Current law provides Cal/OSHA with the authority to levy
fines upon local agencies for unsafe and/or unhealthy working
conditions. School districts, the University of California, the
California State University and community college districts are
able to seek a refund of Cal/OSHA civil penalties once
the conditions that lead to the citation have been identified and
remedied and there have been no serious Cal/OSHA violations for
at least two years. Assembly Bill 186 (Chapter 141, Statutes of
2005) provided this same allowance to public safety
entities. AB 517 would permit all local government agencies
to seek Cal/OSHA civil fine rebates under those same
conditions.
AB 517 will be heard in the Assembly Labor and Employment
Committee on April 10.
Veterans
SB 296 (Correa) – Support
As amended on April 1, 2013
Senate Bill 296, by Senator Lou Correa, would increase by $9
million the amount of state assistance provided to counties to
fund the activities of county veterans service officers.

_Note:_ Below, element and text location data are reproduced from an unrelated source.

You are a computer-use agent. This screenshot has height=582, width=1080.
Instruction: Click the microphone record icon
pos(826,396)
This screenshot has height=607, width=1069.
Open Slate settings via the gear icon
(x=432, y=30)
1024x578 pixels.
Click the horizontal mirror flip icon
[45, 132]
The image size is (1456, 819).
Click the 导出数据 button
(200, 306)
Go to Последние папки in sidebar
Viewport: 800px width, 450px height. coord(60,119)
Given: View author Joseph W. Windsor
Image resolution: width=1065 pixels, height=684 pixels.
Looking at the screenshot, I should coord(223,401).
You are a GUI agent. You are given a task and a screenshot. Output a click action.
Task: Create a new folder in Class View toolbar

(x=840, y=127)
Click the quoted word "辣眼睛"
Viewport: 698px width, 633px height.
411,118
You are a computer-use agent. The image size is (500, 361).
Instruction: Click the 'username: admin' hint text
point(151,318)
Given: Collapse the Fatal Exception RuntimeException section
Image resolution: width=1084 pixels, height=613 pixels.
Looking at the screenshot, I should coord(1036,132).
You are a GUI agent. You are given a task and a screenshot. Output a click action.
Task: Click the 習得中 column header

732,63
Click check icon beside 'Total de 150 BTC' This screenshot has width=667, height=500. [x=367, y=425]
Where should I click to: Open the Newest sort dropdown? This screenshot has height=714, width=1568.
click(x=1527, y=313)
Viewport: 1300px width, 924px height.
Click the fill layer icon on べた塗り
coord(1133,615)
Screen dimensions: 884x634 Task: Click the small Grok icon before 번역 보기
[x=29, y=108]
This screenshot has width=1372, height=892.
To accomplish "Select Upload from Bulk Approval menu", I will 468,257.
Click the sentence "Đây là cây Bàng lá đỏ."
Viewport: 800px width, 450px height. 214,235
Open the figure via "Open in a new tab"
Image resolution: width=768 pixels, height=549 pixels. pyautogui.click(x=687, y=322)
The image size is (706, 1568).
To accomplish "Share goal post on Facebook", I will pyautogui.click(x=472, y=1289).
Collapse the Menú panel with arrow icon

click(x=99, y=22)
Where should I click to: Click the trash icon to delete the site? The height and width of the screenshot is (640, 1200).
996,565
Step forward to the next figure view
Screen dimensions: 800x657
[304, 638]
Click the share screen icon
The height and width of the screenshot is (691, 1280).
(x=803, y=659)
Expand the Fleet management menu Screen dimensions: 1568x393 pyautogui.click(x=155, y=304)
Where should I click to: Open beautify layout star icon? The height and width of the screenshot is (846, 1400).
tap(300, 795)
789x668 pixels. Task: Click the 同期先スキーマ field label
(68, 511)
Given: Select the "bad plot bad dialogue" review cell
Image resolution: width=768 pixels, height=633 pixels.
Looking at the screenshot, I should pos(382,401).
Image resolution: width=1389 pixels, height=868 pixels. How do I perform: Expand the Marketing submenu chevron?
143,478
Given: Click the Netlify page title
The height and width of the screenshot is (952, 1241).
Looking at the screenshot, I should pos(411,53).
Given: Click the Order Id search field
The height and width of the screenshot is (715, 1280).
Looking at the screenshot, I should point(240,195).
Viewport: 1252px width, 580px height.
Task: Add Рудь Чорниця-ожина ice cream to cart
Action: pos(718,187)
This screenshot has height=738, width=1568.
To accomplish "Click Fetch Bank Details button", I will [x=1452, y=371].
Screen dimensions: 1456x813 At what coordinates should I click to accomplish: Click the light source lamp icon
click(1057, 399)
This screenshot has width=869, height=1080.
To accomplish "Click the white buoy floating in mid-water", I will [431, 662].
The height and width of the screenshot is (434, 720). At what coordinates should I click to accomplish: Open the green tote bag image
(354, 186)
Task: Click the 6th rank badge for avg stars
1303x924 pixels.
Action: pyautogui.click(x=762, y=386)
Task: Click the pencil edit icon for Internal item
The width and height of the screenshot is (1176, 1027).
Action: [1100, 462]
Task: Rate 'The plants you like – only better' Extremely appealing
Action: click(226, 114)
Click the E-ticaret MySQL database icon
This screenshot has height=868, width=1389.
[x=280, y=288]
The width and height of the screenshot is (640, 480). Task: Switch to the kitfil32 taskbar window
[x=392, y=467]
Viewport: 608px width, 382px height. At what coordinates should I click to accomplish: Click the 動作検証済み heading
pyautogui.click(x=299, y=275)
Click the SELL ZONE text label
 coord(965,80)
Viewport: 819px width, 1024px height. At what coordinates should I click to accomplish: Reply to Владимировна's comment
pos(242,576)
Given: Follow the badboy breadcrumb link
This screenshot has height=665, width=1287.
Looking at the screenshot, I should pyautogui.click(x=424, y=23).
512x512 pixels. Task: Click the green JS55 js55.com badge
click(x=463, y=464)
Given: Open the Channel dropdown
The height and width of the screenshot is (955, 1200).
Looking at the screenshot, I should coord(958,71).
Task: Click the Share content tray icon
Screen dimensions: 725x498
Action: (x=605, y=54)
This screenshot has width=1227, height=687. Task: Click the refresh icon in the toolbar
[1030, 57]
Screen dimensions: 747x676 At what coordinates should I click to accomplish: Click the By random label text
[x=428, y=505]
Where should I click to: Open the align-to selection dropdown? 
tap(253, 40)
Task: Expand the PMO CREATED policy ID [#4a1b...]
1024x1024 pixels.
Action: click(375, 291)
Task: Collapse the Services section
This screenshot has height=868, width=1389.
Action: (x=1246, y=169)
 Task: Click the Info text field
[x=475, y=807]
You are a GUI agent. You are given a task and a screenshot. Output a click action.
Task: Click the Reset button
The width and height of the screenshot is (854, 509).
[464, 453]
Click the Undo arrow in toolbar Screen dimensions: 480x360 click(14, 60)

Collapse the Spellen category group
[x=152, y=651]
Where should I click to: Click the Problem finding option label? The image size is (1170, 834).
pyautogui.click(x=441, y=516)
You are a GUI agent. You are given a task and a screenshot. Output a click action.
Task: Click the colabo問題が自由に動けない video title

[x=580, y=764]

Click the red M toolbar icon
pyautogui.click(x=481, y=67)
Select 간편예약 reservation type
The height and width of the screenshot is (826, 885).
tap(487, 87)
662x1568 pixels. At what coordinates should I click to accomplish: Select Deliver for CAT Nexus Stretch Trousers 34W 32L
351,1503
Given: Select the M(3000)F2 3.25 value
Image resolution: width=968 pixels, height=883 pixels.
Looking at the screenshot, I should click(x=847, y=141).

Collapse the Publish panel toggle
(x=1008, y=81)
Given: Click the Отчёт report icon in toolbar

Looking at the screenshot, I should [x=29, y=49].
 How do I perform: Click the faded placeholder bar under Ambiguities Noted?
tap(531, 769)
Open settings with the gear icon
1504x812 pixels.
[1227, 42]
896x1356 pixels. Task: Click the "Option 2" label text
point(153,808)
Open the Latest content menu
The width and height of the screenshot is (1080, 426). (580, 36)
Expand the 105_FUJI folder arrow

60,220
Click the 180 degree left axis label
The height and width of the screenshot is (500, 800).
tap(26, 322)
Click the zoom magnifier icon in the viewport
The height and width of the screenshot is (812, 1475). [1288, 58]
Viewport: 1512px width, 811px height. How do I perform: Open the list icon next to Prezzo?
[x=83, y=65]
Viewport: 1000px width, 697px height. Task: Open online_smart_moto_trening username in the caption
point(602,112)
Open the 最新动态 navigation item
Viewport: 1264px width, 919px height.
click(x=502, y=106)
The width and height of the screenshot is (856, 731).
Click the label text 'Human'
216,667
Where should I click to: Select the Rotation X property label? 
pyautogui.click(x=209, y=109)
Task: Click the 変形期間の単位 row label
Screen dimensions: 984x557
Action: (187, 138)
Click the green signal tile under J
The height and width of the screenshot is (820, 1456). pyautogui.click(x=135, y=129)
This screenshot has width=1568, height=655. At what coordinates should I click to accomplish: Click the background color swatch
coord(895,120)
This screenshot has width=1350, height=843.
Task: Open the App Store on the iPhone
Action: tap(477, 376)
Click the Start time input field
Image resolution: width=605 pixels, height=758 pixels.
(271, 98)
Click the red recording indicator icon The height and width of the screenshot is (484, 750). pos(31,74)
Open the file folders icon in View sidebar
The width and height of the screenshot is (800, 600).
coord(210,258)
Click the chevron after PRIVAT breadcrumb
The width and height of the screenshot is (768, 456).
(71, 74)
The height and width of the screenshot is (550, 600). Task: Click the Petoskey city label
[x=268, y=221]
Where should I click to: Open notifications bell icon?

Funding for CVSOs is shared by counties and the state, with
counties currently providing 84 percent of the costs associated
with services provided by CVSOs and the State providing the
remaining 16 percent. The State’s allocation of funding for CVSOs
to counties has not changed in 18 years; as many veterans are,
and will be, returning to counties from service in Iraq and
Afghanistan, it is important to expand these services by
increasing the State’s share of funding for CVSOs.
SB 296 will be heard in the Senate Veterans Affairs Committee on
April 9.
Public Safety
SB 313 (de Leon) - Oppose
As introduced on February 13, 2013
Senate Bill 313, by Senator Kevin de Leon, would prohibit a
public agency from taking punitive action against a public safety
officer, or denying promotion on grounds other than merit,
because that officer’s name is placed on a Brady list. The Brady
list is any system, index, list, or other record containing the
names of peace officers whose personnel files are likely to
contain evidence of dishonesty or bias, which is maintained by a
prosecutorial agency or office in accordance with the holding
in Brady v. Maryland.
SB 313 would, however, allow a public agency to take punitive or
personnel action against a public safety officer based on the
underlying acts or omissions for which that officer’s name was
placed on the Brady list, but prohibits the introduction of any
evidence that an officer’s name was placed on a Brady list in any
administrative appeal of a punitive action or civil proceeding
between the officer and an office or public agency.
CSAC is concerned that SB 313 could restrict management’s ability
to appropriately discipline peace officers. SB 313 will be heard
in the Senate Public Safety Committee on April 9.